At times like parent/teacher night, I have to appear normal with 2 nervous adults for 10 minutes each. The focus is on the child's work etc. During staff meetings, we're all sitting around a table & someone is at the head of it usually blabbering. What to do? Sit, sip coffee from a spill-proof thermos, pretend to be listening to said blather. I can wiggle my legs & feet or wobble my pencil & nobody notices since they're all looking at the speaker & the projector screen.

"An individual can only try to comprehend so much before they have to respond to the world and if that filter is clogged (Aspergers) then sometimes the response is somewhat skewed, if the person grew up in a dysfunctional family to boot, Aspergers just makes it that much harder to break the mould and not be what your home life has predisposed you to. Everybody is a product of their environment and only willpower can put you on a different path." -Gomendosi

This is truism for sure! The world demands that a person respond & few have the luxury of shutting themselves away from it entirely & living in a bubble of their own creation. The responses that they give are likely to not be those that an NT would under the same circumstances. Willpower IS important but re-educating oneself also plays a role. Those who were raised in dysfunctional homes have been miseducated & may believe that certain attitudes, practices & beliefs are normative. They must walk the hard road of willpower + learning an entire new set of responses, behaviours & practices as they reinvent themselves.

There are some Aspies here who were successful too, but the down-turned global economy hit them hard & like tens of thousands of NTs & they suffered terrible losses. It will be harder for them to recover than for a NT since NTs usually get hired first & it's an employer's market.
 
I know I'm late to the conversation, but just wanted to share why I do/don/t stop.

I can definitely avoid stimming public. (Mine are: clenching my eyes, slapping/punching myself or furiously tapping fingers and feet.) I tend to replace them with less satisfying things. So, I might hide the fact that I'm biting my finger, or turn round so I can clench my eyes.

If I did not do it at all for the entire day, I think I'd feel exhausted and very stressed by the end of the day. As someone said, like trying to avoid an itch.
━━━━━━━━
Your task: In the forum passage about Asperger's and stimming, what does the writer sip coffee from during staff meetings?
━━━━━━━━
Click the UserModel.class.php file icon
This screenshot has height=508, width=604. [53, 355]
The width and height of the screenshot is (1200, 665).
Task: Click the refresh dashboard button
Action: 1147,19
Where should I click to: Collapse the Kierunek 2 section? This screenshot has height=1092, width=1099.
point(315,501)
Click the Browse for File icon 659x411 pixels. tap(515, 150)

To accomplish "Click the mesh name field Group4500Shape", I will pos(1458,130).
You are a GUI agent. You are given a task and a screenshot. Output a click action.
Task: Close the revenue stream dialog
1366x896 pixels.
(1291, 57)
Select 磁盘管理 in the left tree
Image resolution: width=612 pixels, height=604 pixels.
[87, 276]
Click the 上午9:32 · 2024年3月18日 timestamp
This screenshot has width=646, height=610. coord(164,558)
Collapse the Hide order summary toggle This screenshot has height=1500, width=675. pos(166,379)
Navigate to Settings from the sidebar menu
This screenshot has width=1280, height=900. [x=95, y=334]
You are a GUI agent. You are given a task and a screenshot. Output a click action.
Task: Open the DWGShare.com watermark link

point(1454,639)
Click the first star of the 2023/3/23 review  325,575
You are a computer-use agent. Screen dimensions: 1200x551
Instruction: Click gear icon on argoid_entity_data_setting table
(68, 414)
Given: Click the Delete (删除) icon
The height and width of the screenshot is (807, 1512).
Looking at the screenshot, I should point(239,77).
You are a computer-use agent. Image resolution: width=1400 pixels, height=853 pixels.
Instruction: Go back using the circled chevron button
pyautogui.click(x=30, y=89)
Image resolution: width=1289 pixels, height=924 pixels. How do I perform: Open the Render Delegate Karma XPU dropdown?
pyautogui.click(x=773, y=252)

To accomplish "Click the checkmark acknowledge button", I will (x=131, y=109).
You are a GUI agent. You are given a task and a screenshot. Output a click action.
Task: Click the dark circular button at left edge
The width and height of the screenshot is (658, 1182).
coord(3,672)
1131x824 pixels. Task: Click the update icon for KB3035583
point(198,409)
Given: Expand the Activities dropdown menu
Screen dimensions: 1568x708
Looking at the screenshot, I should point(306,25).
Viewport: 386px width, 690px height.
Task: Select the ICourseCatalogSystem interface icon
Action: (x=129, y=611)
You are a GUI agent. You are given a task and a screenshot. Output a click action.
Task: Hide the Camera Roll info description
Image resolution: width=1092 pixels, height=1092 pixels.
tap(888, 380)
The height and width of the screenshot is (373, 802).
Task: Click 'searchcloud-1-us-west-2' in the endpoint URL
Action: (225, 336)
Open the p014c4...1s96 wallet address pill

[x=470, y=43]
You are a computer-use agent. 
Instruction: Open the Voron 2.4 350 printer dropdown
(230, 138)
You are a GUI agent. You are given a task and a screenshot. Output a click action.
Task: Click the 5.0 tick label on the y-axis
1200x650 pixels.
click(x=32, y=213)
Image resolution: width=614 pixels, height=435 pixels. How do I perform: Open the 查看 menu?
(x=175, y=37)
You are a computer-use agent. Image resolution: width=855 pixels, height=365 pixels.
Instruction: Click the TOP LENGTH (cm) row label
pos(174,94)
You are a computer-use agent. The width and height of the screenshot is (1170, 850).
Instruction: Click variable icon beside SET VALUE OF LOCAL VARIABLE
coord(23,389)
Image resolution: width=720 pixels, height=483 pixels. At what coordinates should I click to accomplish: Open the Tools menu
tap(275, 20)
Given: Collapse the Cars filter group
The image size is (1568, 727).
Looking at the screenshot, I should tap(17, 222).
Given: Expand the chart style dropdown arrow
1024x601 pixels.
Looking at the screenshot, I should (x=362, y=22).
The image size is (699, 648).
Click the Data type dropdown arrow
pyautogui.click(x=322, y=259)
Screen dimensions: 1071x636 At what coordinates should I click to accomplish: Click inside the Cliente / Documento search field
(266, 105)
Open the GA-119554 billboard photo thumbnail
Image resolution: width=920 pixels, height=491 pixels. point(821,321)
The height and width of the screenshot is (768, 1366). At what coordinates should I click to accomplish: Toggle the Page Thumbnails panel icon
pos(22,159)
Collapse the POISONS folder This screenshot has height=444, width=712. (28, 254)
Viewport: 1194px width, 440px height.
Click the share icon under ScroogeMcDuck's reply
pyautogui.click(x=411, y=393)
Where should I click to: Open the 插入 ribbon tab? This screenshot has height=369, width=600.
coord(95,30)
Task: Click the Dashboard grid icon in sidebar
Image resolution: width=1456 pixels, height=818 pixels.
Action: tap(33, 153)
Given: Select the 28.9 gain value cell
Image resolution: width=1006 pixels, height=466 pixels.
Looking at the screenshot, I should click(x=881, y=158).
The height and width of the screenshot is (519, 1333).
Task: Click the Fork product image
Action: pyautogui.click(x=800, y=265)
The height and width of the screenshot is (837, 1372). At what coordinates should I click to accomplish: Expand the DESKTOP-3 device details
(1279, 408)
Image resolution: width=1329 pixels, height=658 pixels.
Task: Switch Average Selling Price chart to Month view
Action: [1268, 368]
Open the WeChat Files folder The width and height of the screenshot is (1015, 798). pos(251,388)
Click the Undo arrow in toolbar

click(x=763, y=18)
━━━━━━━━
Response area: A spill-proof thermos.